Influencer culture’s focus on individual branding and personality is antithetical to grassroots organizing. It creates a hierarchy within the climate movement, bestowing more clout on those with the largest platforms. The media fuels this effort by repeatedly highlighting a handful of individuals as the “face of the movement,” when it is actually a collective effort. Moreover, these “faces” are rarely from frontline communities, whose voices should be uplifted the most.

Eco-influencers now at the “forefront” of the environmental movement hoard media attention, instating a positive feedback loop of more attention and more followers, which can take the focus away from grassroots causes. Just take a look at the speaker list from this year’s South by Southwest festival in Austin. There were various climate panels at the high-profile event, but none of the sessions spotlighted the activism of local Austin organizers. “You would think if you are coming to do something in someone's community you would invite someone from the community,” Susana Almanza, the director of PODER, an Austin-based environmental justice organization, told Teen Vogue

Austin has a long history of environmental racism, but instead of addressing this at South by Southwest, the event promoted already flourishing eco-influencers. Once again, those most impacted by an issue, who are working toward solutions on the ground, tend to get left out of the conversation.

The issue of funding is worth talking about, too. Media attention is too often correlated with one’s ability to get grants and speaking gigs. Everyone should get paid, but too often those opportunities go to influencers while many grassroots environmental justice organizations in frontline communities struggle to pay their staff a living wage.

Additionally, many eco-influencers rely on sponsorships and branded content to make a living; Many promote “sustainable” clothing, cars, and household items. And while some businesses are better than others, this ultimately perpetuates commodity activism — the idea that we can buy our way out of social problems — allowing consumer culture to absorb more radical calls for social change.
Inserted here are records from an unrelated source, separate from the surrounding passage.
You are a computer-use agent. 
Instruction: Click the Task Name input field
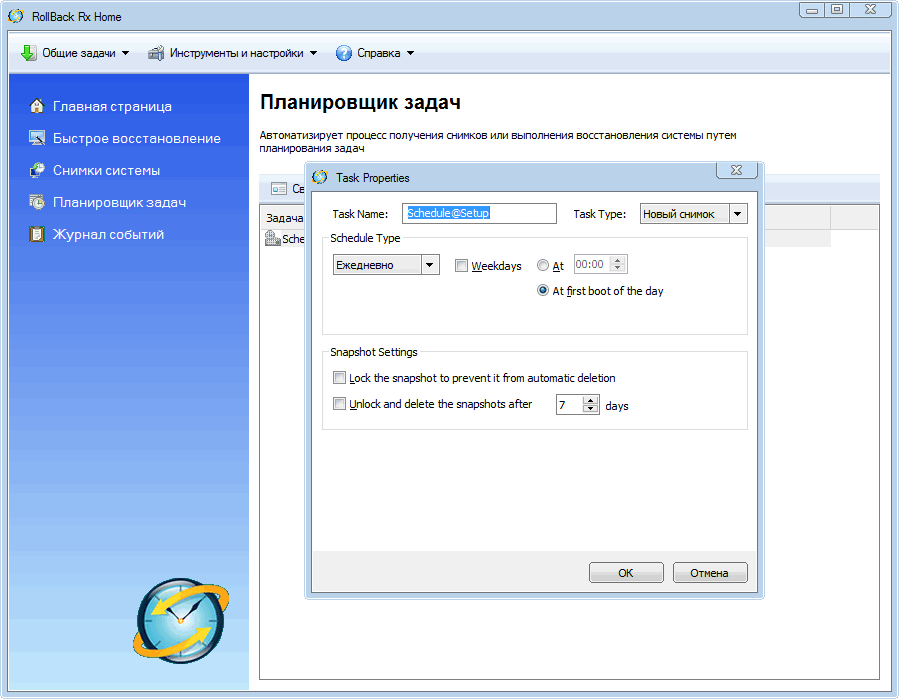[x=480, y=213]
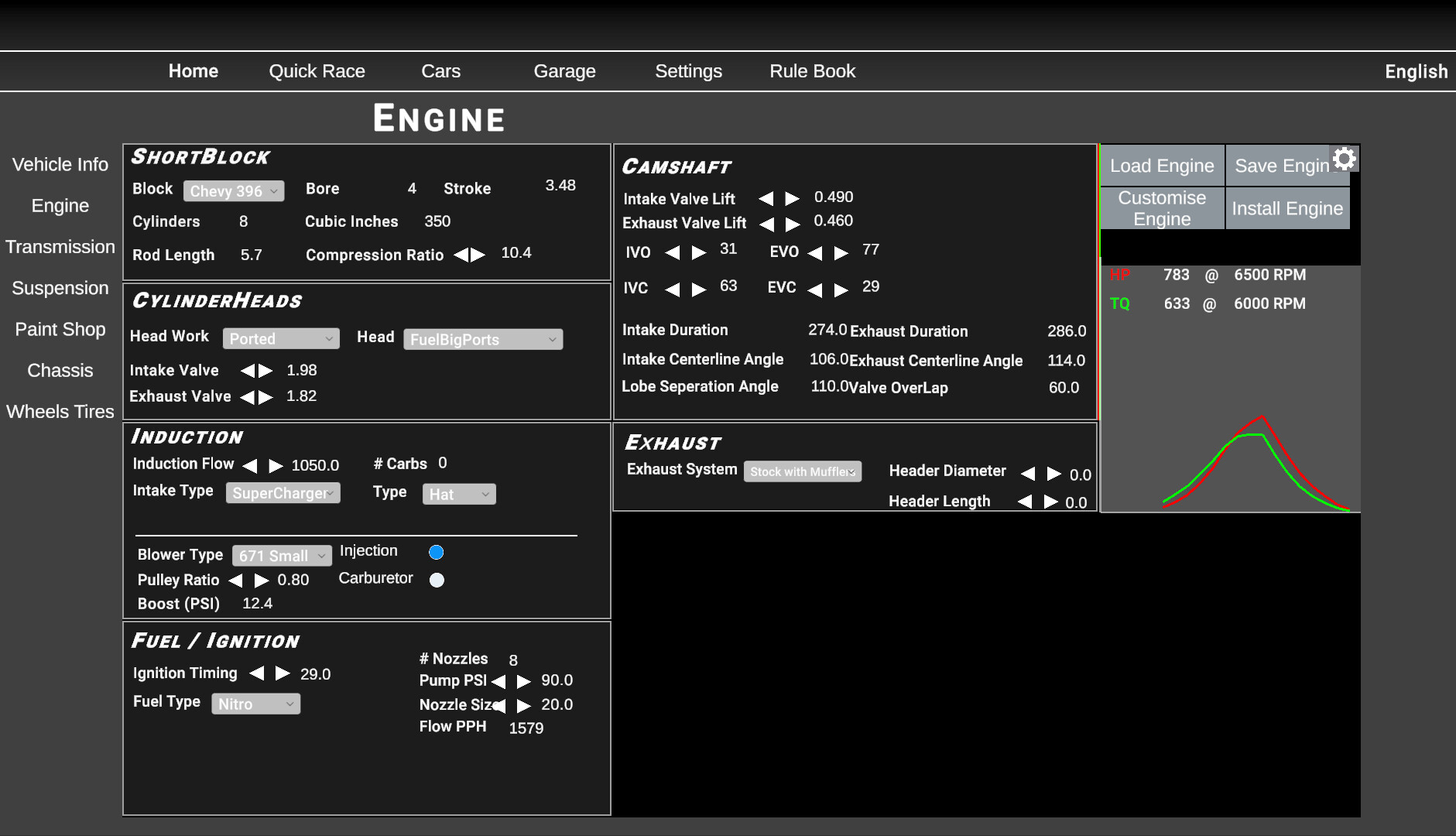Increase Nozzle Size with right arrow
This screenshot has width=1456, height=836.
click(x=523, y=704)
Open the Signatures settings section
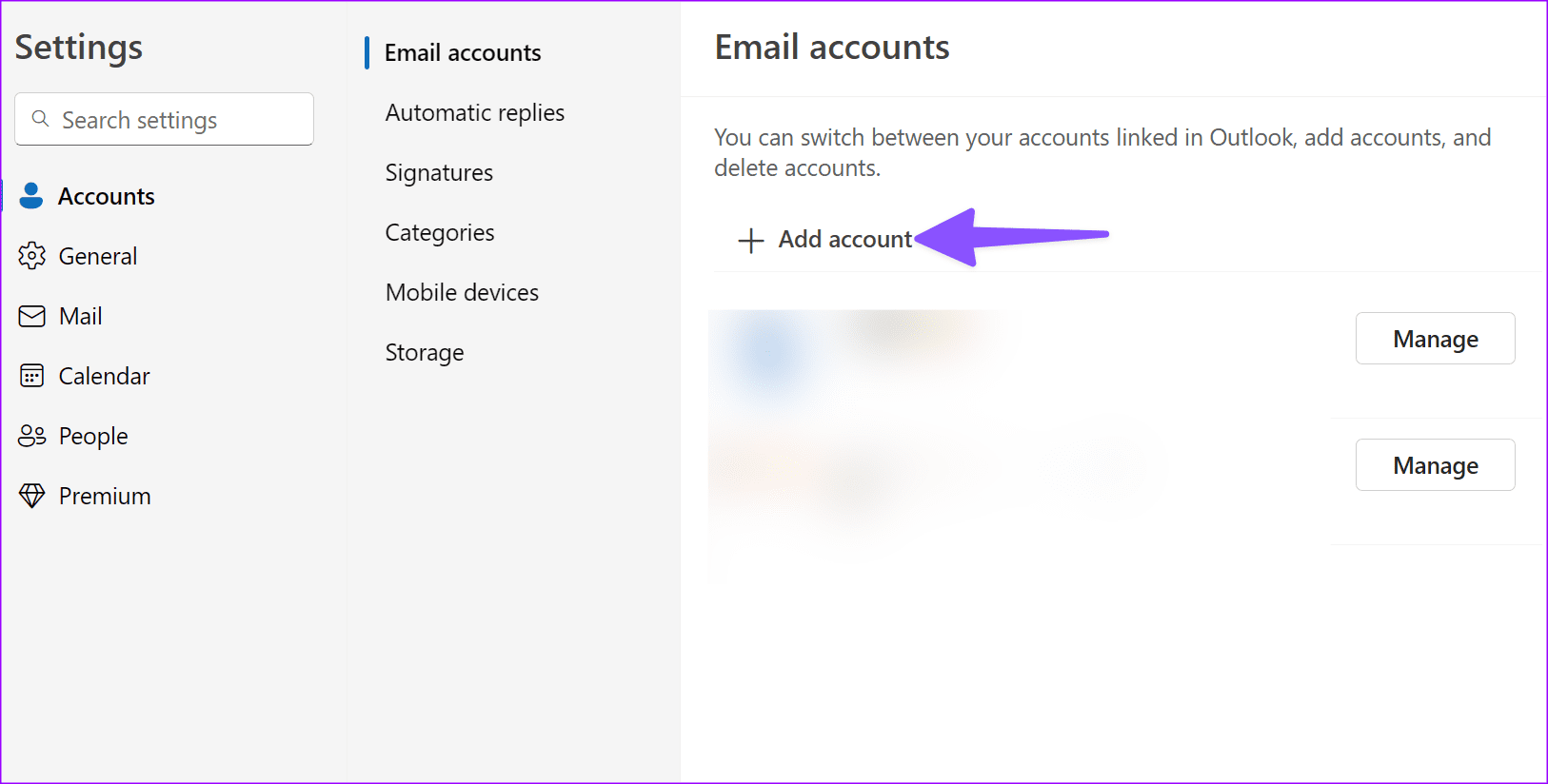The width and height of the screenshot is (1548, 784). coord(438,172)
By conflating activism with consumerism, influencers become a corporate tool to further their profits by selling social movements and identities.

Perhaps in a world where the logic of markets dominates our lives, in which all must actively brand themselves, being reliant on corporations to a certain extent is inevitable. Still, it is important to evaluate the amount of good versus harm that is being done. What material benefits do frontline communities receive via eco-influencing? Who is benefiting (via money, fame, opportunities) from branding themselves a climate justice activist? What does the average social media user do after liking an infographic on climate change? Who continues to die from pollution and the climate crisis?

If the environmental justice movement, as defined by the seventeen principles, is to challenge the colonial-capitalistic structures of oppression that have led to the climate crisis and placed pollution in communities of color, influencer culture’s constant ask to center oneself to promote brands might not be in alignment with the radical changes necessary for liberation.

“White young people want to do the right thing but don't [always] know the way to do it,” Michele Roberts, national co-coordinator for the Environmental Justice Health Alliance, told Teen Vogue. “They need to be able to see the phenomenal work coming out of [environmental justice] spaces, but equally understand that they can't co-opt these pieces. They must learn. They must be able to say, How can I support you?”

Social media does play a role in the environmental movement, but we have to be strategic in its use to center frontline organizers and local solutions. We cannot let environmental justice become diluted and equated with influencing because we cannot influence our way out of the climate crisis. So dear eco-influencers, be mindful of the space you take — and please pass the mic.